Contextual Cues in Machine Translation: Investigating the Potential of Multi-Source Input Strategies in LLMs and NMT Systems
This work addresses translation quality improvements for domain-specific and linguistically distant language pairs, though it appears incremental in exploring established multi-source approaches.
The study investigated how multi-source input strategies using intermediate language translations as contextual cues affect machine translation quality, comparing GPT-4o and a traditional NMT system. Results showed significant improvements for domain-specific datasets and linguistically distant language pairs, with diminishing returns in high-variability benchmarks, and highlighted that strategic context language selection in shallow fusion enhances results.

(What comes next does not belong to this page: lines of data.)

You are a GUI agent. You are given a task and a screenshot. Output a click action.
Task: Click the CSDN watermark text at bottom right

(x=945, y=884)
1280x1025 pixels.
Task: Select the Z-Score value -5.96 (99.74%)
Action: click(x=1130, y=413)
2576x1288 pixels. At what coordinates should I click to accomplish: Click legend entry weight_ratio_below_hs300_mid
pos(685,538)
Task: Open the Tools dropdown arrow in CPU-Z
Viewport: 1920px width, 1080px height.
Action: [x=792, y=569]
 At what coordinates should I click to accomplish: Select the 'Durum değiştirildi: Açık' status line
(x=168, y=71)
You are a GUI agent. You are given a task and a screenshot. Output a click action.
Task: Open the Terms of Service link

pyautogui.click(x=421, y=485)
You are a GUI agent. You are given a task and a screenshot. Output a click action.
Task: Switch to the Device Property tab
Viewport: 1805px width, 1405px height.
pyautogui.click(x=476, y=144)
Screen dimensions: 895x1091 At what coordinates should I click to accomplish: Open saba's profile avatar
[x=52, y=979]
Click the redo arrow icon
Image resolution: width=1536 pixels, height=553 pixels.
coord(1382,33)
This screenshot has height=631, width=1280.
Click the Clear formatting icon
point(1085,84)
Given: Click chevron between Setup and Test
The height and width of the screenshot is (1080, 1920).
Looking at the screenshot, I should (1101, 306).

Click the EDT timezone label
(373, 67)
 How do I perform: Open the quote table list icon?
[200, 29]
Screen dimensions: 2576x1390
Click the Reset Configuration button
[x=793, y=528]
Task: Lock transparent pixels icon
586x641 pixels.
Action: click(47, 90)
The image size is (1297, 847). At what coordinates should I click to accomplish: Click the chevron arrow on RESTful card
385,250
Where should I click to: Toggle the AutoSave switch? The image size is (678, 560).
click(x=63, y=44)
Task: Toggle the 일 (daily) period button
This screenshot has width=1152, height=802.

We explore the impact of multi-source input strategies on machine translation (MT) quality, comparing GPT-4o, a large language model (LLM), with a traditional multilingual neural machine translation (NMT) system. Using intermediate language translations as contextual cues, we evaluate their effectiveness in enhancing English and Chinese translations into Portuguese. Results suggest that contextual information significantly improves translation quality for domain-specific datasets and potentially for linguistically distant language pairs, with diminishing returns observed in benchmarks with high linguistic variability. Additionally, we demonstrate that shallow fusion, a multi-source approach we apply within the NMT system, shows improved results when using high-resource languages as context for other translation pairs, highlighting the importance of strategic context language selection.